Cette transition nutritionnelle, associée à la baisse de l’activité physique, favorise l’émergence de maladies non transmissibles telles que le diabète, l’hypertension ou les maladies cardiovasculaires. La malnutrition ne concerne donc plus uniquement les enfants, mais touche également les adolescents, les adultes et les personnes âgées.

Un lourd manque à gagner pour l’économie

Les conséquences de la malnutrition dépassent largement le cadre sanitaire. Chaque année, elle coûte au Sénégal près de 856 millions de dollars en pertes de productivité, en dépenses de santé et en contre-performances scolaires.

À l’inverse, les bénéfices d’une bonne nutrition sont considérables. Les données présentées lors de la rencontre indiquent qu’une augmentation de 1 % de la taille d’un individu est associée à une hausse moyenne de 2,4 % de ses revenus futurs.

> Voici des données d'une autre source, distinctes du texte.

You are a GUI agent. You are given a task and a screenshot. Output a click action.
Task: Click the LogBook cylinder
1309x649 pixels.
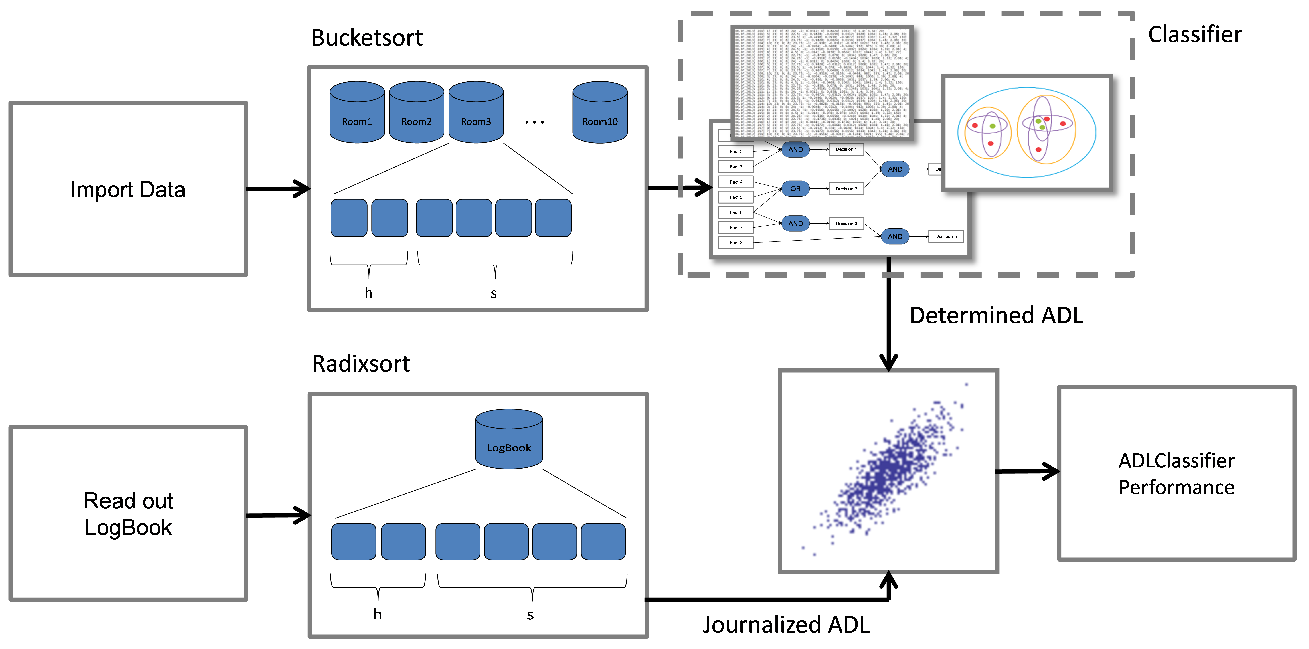509,440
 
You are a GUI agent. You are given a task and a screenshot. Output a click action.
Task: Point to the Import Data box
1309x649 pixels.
128,189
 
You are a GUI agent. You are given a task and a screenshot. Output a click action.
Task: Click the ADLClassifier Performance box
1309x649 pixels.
1176,474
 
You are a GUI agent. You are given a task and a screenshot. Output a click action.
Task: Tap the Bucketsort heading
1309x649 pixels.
367,38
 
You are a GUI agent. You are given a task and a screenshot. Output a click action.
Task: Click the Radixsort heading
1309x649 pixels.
361,364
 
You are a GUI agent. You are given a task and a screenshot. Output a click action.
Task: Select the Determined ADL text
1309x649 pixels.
996,316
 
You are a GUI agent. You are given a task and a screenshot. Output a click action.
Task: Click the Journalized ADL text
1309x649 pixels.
786,625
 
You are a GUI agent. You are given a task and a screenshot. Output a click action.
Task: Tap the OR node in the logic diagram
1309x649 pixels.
795,188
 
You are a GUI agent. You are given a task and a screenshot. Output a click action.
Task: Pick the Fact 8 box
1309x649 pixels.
736,243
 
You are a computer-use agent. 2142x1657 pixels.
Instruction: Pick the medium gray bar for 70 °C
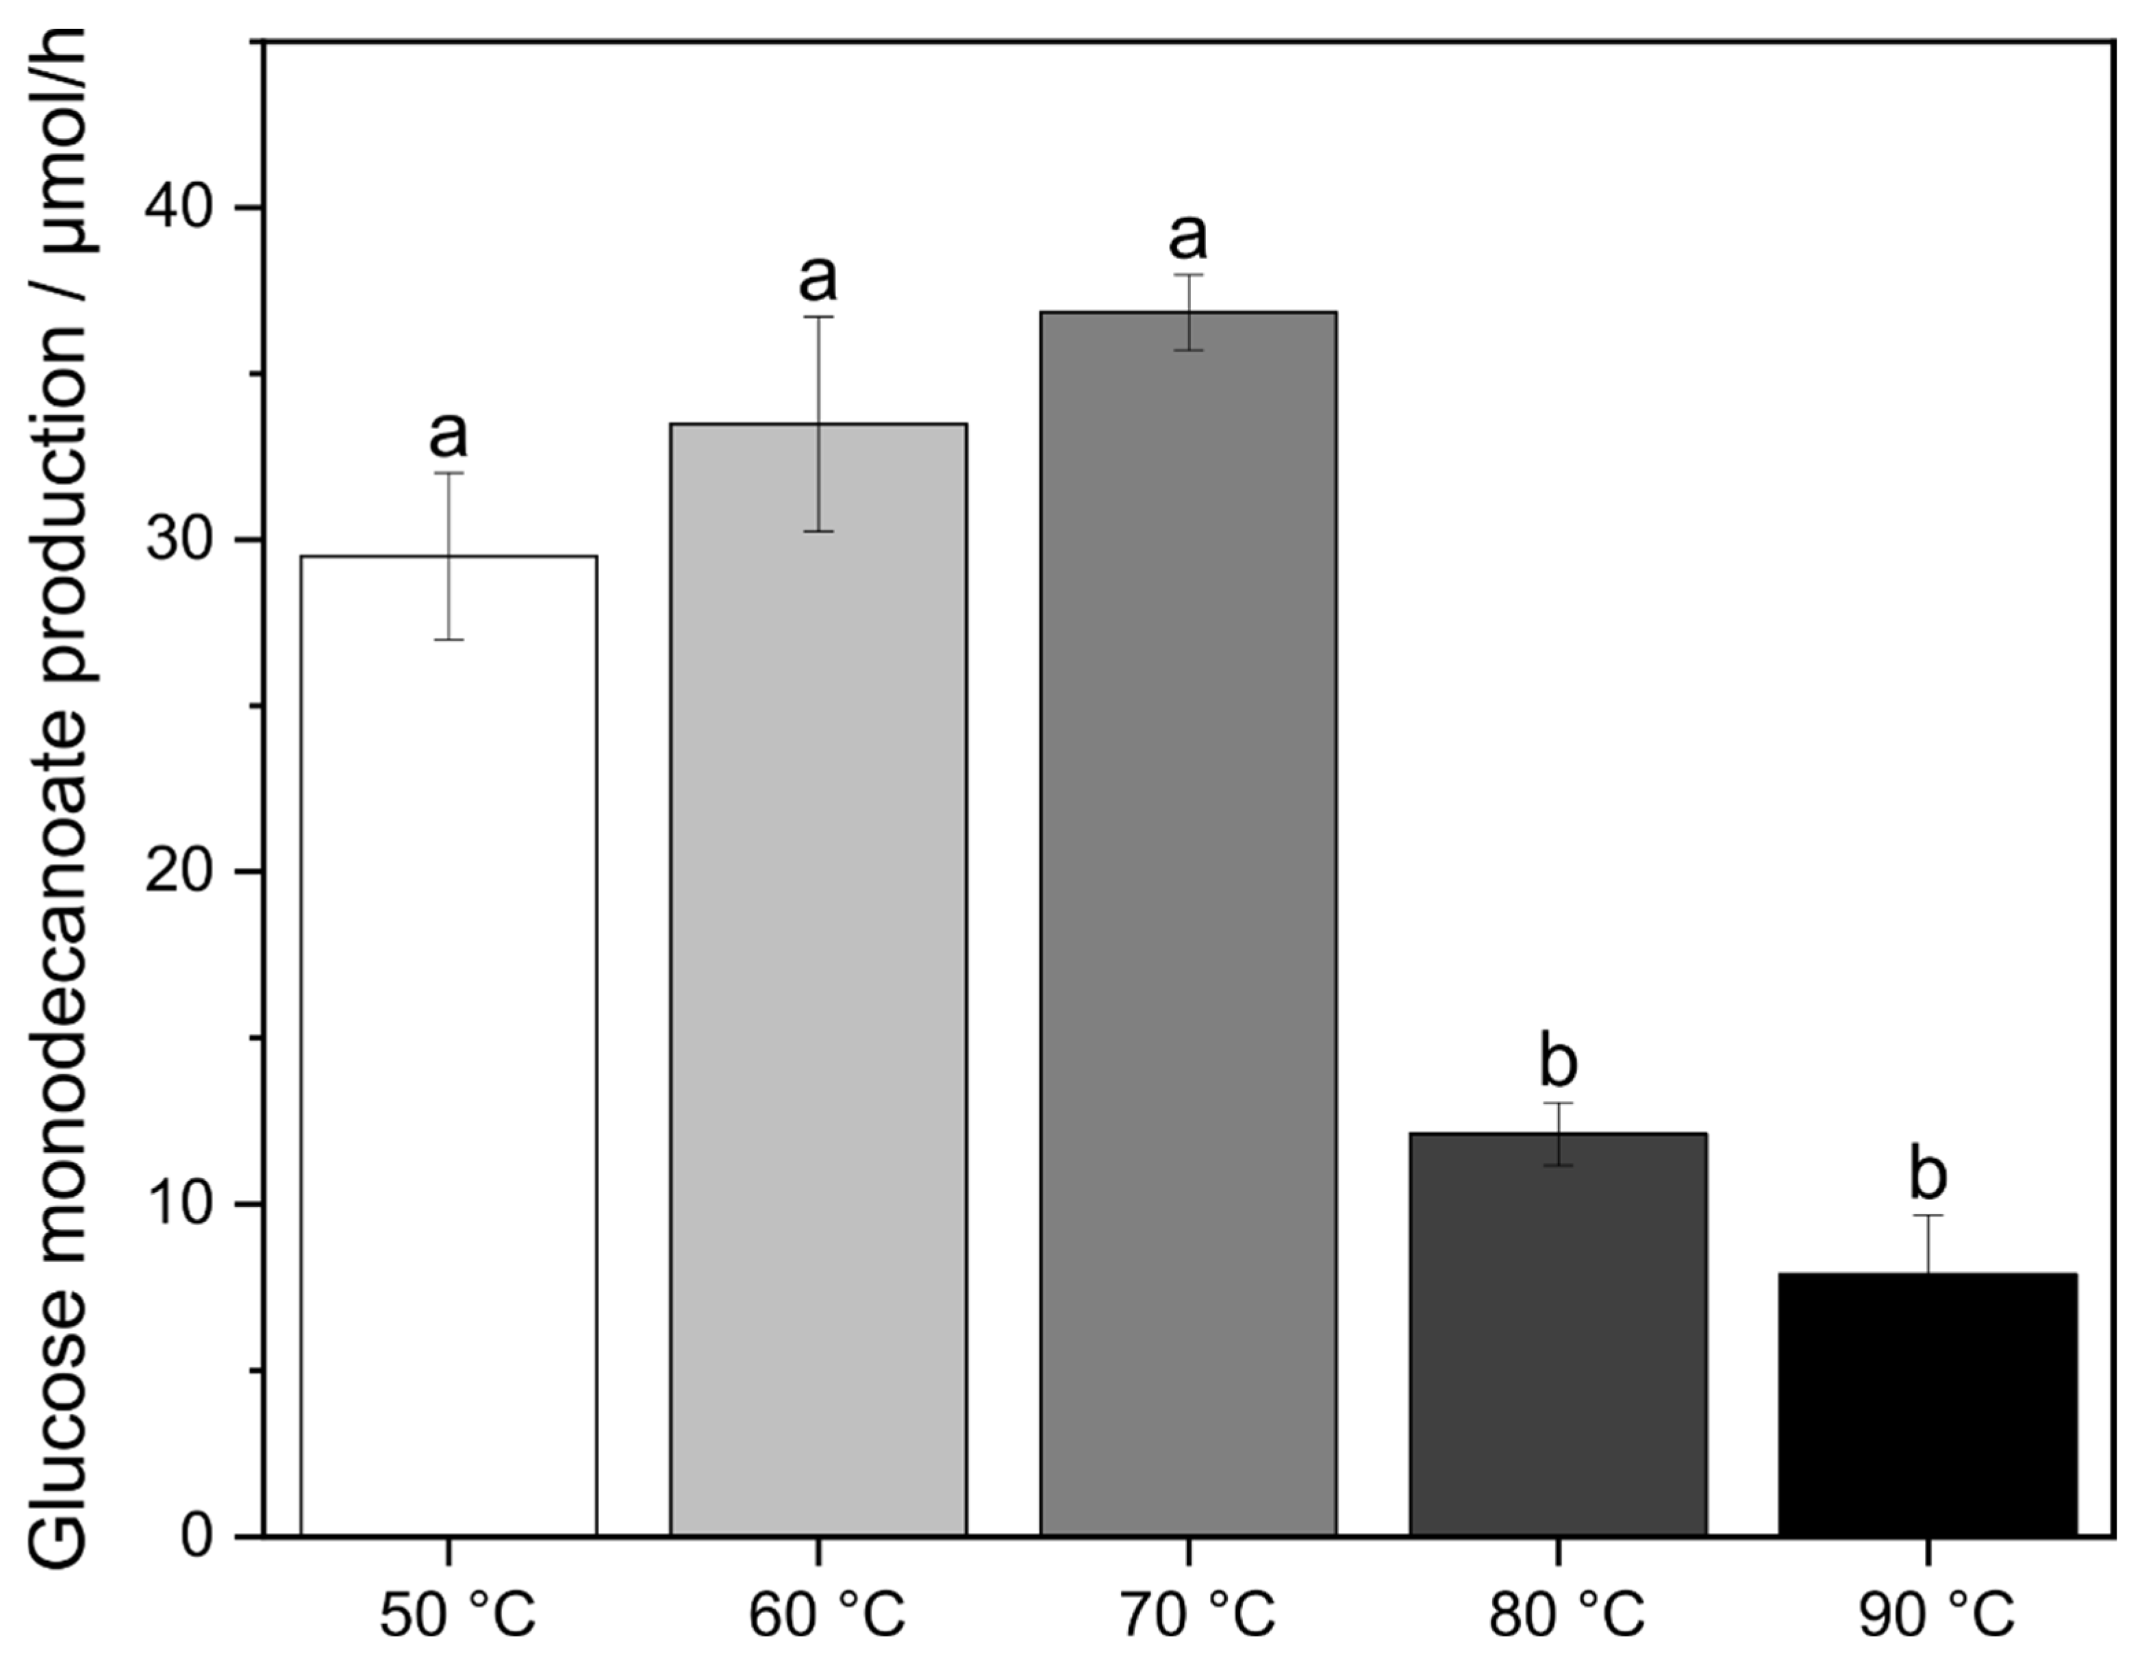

Autre chiffre marquant : chaque dollar investi dans la nutrition génère en moyenne vingt dollars de retombées économiques pour le pays.

Les médias en première ligne

Face à ces défis, les autorités misent sur un engagement accru des médias pour accompagner les changements de comportement.

Pour le Dr Mbaye Sène, les statistiques et les programmes publics ne suffisent pas à eux seuls. « Ce qui change réellement les comportements, c’est la compréhension des enjeux », insiste-t-il.

Informer sur les bienfaits de l’allaitement maternel exclusif, promouvoir une alimentation équilibrée ou sensibiliser aux risques liés à la mauvaise nutrition sont autant d’actions susceptibles d’avoir un impact direct sur la santé des populations.

Le gouvernement sénégalais a d’ailleurs réaffirmé, lors du Conseil des ministres du 29 avril 2026, sa volonté de renforcer l’intégration de la nutrition dans les politiques publiques. Un engagement qui devra s’appuyer sur une mobilisation collective pour transformer les progrès enregistrés en résultats durables.

Car derrière les statistiques, c’est bien le capital humain du Sénégal qui est en jeu.